Huge fraction of attendees at #pydata code for a living but not have CS degrees.
— Matt Davis (@jiffyclub) May 4, 2014
Computer science people this post is not for you. Mathematical people that haven't developed programming skill, this post is for you. I'm aiming this post at people who want to get involved in some kind of mathematical computing: scientific computing, statistical computing, or data science where a crucial skill of the job is programming.
I was spurred to write this post by this tweet from Matt Davis backed by personal experience. I don't have formal training in computer science as many software engineering professionals do. Yet, I managed to be at least be functional in programming and conversant with software engineering practice. So I'd like to share my story in the hope that it can benefit others.

+++++

WHAT IS REQUIRED: For the post above on programming for people without computer science degrees, say whether each statement agrees with the text: (a) The post is intended for computer science people. (b) The writer has no formal training in computer science. (c) A tweet from Matt Davis prompted the writer to write the post. Answer yes or no for each and quote the words of the text that decide it.

PROVIDED DATA:
+++++

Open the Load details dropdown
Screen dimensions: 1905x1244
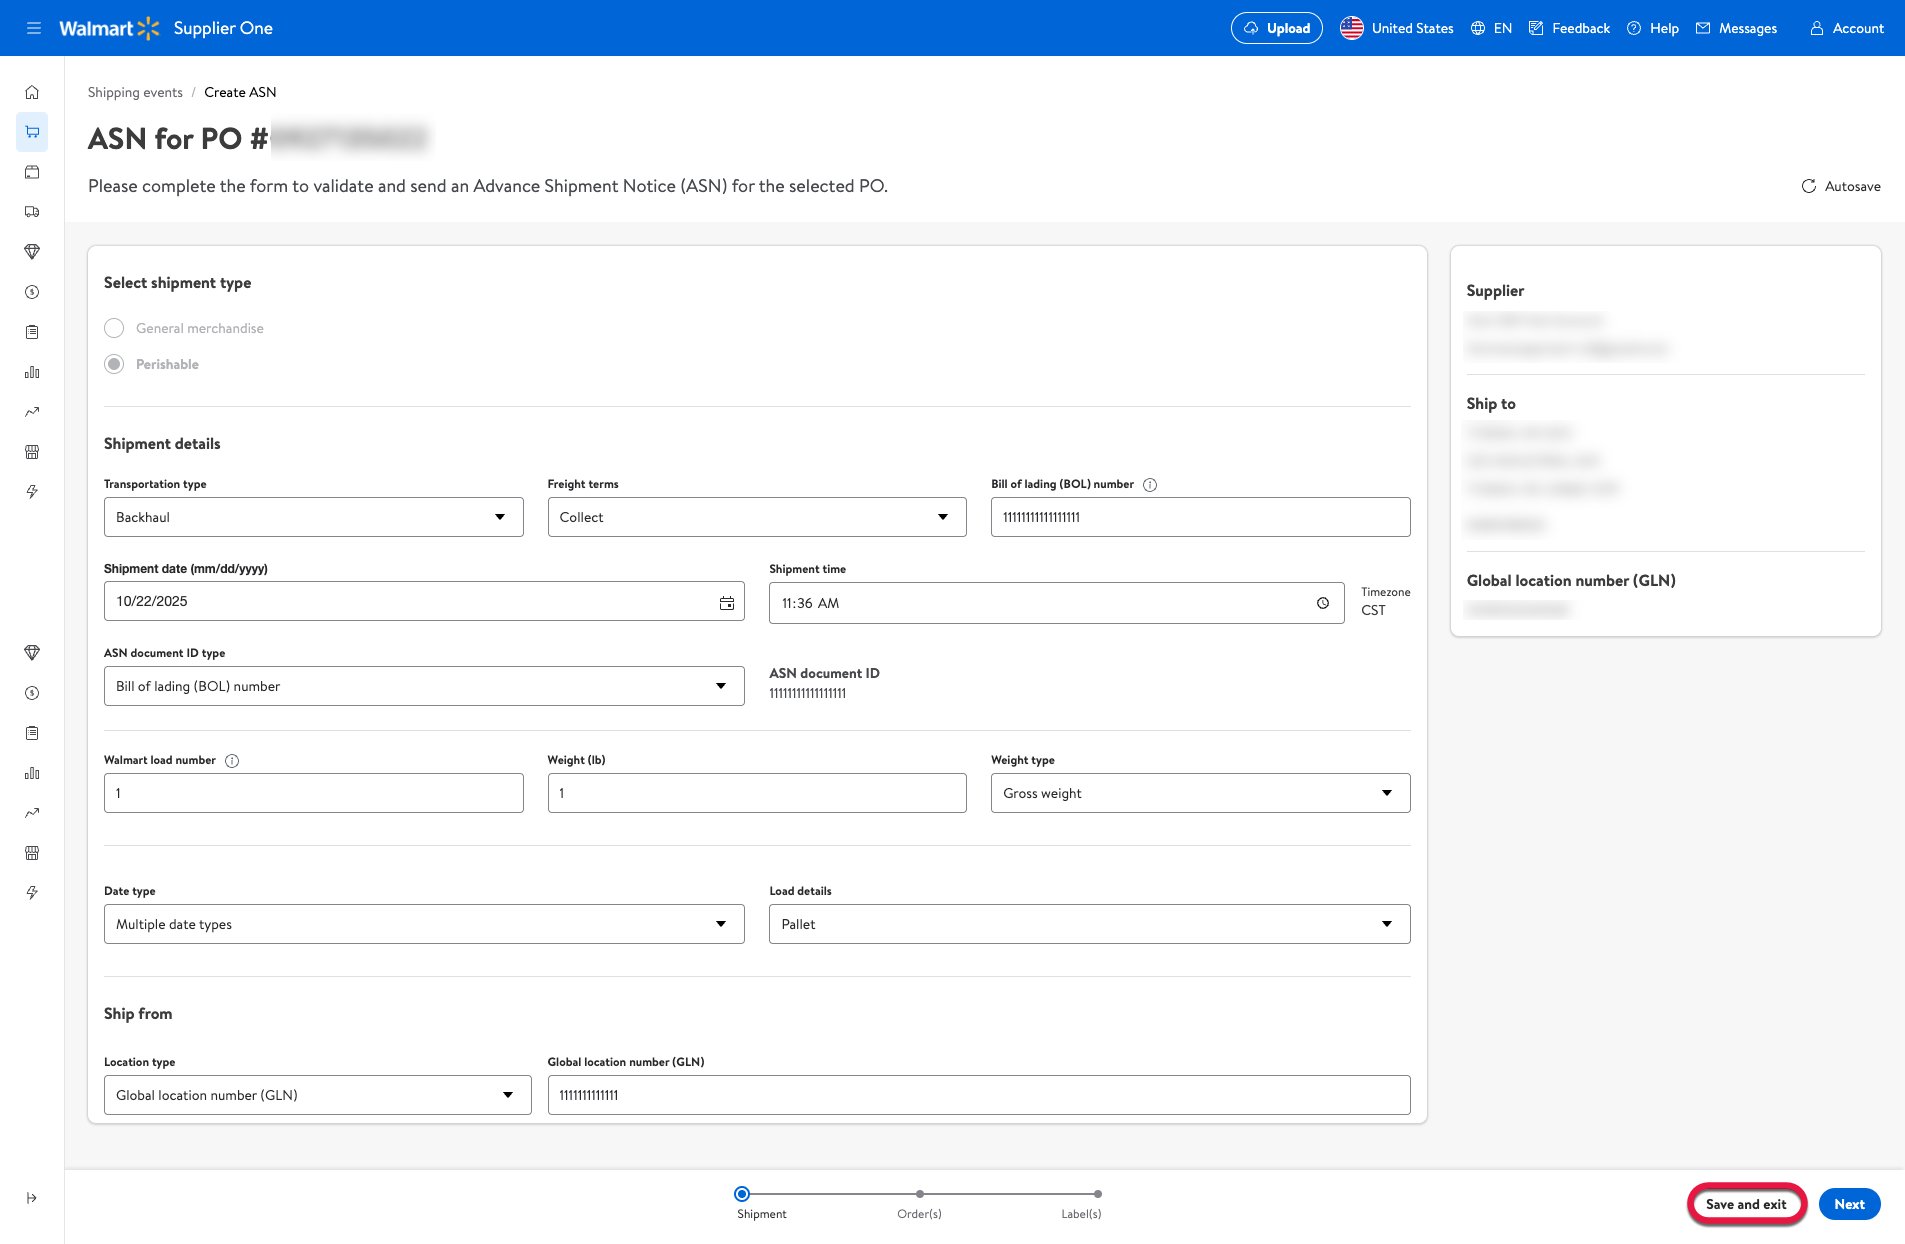(x=1089, y=924)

+++++

SOLUTION TO THIS PROBLEM:
(a) No: "Computer science people this post is not for you."
(b) Yes: "I don't have formal training in computer science as many software engineering professionals do."
(c) Yes: "I was spurred to write this post by this tweet from Matt Davis backed by personal experience."